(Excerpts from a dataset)
□ □ □ □ □

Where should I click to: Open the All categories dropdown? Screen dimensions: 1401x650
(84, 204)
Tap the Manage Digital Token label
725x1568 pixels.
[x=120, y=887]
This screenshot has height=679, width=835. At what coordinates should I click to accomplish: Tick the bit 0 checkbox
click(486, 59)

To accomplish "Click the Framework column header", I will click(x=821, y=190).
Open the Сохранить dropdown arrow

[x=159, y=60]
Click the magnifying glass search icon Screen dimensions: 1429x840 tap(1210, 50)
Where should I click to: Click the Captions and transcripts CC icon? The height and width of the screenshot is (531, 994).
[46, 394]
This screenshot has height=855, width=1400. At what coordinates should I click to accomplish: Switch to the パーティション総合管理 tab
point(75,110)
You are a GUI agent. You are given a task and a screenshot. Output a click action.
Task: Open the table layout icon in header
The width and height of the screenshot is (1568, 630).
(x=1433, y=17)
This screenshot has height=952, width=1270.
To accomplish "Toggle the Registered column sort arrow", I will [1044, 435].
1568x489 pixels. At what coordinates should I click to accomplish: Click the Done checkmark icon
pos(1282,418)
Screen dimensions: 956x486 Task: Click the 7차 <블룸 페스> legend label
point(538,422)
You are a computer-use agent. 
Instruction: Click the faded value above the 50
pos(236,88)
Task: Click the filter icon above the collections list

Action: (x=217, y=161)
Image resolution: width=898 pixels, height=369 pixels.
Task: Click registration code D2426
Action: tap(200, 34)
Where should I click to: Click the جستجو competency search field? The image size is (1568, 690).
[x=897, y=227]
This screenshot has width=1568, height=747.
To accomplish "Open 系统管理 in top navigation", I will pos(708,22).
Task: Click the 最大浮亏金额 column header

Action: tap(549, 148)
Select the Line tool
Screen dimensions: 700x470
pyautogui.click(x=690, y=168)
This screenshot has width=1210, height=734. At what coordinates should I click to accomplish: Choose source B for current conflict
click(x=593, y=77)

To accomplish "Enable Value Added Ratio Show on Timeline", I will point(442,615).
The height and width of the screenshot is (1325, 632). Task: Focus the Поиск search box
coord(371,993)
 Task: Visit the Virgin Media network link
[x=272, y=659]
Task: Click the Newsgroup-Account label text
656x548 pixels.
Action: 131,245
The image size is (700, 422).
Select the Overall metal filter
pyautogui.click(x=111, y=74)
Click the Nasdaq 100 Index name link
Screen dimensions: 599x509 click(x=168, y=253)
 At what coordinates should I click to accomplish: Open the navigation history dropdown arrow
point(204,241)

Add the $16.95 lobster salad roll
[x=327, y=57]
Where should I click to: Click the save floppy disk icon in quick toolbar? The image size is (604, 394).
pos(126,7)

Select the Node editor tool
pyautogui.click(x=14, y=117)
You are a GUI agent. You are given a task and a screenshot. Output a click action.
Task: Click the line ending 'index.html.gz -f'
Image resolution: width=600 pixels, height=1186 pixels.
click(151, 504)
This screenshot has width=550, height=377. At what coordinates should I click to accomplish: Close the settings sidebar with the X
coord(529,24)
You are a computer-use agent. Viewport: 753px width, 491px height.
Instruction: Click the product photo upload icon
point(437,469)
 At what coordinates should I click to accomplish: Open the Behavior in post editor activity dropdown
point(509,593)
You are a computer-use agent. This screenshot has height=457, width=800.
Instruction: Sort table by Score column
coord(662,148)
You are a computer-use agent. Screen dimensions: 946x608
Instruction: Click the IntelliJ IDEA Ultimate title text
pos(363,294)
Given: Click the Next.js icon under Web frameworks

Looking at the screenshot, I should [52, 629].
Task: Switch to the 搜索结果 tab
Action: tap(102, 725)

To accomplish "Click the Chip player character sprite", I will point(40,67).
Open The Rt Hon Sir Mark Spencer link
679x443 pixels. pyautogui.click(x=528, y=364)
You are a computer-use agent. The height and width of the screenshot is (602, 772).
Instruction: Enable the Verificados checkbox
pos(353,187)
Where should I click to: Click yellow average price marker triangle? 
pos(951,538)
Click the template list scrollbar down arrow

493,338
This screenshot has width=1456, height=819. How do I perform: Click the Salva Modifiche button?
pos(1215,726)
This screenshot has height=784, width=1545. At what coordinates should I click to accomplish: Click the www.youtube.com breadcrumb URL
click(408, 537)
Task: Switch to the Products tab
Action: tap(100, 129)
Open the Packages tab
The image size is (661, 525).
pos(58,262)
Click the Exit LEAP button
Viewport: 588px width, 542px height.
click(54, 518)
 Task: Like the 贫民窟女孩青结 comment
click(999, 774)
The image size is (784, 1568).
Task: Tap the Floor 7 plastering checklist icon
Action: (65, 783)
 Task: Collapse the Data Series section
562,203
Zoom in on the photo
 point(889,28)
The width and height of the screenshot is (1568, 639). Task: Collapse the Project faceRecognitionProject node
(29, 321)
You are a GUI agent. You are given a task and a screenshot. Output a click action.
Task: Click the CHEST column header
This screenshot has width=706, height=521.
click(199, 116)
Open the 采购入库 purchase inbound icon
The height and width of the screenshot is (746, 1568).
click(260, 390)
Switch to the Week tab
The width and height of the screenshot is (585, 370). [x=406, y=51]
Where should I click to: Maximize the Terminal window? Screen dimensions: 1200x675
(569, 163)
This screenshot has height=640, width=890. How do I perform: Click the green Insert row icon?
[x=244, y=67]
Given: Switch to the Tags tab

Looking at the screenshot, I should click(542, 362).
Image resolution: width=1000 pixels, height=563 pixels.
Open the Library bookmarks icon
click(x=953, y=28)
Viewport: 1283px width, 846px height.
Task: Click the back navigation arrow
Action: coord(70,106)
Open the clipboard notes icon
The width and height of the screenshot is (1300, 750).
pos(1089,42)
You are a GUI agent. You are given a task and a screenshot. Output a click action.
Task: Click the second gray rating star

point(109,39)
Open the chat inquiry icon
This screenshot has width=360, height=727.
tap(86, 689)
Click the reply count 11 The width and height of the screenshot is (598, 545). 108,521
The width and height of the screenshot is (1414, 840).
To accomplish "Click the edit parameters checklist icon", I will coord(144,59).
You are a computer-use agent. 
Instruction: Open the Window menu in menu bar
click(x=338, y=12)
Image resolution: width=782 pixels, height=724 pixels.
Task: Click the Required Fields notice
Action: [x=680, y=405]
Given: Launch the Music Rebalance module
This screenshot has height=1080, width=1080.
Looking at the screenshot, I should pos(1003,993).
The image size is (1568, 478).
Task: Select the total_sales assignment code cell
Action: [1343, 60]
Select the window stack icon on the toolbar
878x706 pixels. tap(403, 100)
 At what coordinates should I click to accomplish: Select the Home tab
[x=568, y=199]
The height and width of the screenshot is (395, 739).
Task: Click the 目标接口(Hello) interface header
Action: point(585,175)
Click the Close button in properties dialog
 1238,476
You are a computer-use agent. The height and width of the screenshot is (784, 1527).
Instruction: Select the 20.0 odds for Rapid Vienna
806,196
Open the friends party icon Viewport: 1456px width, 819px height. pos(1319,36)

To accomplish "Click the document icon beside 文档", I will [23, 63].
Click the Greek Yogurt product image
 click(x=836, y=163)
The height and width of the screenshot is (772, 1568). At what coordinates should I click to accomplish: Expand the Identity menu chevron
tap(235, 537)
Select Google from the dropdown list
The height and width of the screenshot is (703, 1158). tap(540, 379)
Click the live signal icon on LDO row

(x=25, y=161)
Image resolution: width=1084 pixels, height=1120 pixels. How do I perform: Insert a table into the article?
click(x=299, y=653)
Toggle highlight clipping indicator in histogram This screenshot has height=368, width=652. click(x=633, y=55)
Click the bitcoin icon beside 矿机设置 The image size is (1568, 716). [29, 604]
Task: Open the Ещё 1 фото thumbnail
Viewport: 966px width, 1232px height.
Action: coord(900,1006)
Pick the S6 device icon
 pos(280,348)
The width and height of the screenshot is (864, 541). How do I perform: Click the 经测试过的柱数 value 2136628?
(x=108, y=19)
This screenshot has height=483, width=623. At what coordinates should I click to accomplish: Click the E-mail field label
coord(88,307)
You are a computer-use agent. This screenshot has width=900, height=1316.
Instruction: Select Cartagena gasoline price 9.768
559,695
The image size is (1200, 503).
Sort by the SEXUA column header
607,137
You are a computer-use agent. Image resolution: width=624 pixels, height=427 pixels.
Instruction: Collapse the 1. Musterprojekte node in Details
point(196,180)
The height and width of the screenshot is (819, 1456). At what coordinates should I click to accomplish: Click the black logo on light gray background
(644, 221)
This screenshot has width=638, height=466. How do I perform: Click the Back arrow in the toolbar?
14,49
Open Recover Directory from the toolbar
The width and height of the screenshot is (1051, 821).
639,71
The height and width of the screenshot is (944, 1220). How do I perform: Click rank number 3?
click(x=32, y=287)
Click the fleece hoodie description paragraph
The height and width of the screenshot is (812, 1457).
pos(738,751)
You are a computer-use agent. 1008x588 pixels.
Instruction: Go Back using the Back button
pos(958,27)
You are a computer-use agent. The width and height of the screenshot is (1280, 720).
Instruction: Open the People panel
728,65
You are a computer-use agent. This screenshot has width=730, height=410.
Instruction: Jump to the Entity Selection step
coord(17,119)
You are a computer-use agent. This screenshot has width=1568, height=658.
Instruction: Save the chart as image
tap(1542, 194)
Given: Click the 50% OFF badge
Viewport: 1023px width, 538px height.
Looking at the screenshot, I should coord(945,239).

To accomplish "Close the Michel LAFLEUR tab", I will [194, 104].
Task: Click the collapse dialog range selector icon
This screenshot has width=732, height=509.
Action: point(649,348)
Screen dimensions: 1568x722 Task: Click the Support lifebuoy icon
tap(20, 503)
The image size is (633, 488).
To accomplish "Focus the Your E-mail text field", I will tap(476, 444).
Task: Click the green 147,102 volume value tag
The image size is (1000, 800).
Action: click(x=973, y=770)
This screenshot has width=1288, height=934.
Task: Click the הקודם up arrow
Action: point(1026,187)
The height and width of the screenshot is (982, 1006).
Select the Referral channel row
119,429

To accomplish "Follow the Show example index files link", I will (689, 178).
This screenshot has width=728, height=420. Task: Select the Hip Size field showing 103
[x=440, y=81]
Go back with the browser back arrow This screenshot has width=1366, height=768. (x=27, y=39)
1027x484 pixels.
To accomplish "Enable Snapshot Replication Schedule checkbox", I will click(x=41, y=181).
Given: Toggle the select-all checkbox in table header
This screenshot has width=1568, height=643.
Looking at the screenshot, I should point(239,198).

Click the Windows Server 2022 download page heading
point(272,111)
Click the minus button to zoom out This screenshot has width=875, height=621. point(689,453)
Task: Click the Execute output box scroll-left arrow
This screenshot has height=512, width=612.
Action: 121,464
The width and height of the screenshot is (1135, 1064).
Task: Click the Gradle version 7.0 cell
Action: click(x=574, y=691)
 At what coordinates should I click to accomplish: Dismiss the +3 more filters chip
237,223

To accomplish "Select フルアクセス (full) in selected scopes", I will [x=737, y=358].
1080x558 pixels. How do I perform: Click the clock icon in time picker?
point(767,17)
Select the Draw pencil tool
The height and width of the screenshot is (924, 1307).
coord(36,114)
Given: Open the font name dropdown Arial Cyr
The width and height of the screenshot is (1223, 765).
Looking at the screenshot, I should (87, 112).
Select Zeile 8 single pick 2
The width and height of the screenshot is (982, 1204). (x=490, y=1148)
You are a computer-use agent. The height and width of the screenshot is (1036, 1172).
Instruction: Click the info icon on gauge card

□ □ □ □ □

DIRECTIONS:
For this exercise, find all lines in the records containing the word "Toggle" and copy them.

RESPONSE FOR THIS EXERCISE:
To accomplish "Toggle the Registered column sort arrow", I will [1044, 435].
Toggle highlight clipping indicator in histogram This screenshot has height=368, width=652. click(x=633, y=55)
Given: Toggle the select-all checkbox in table header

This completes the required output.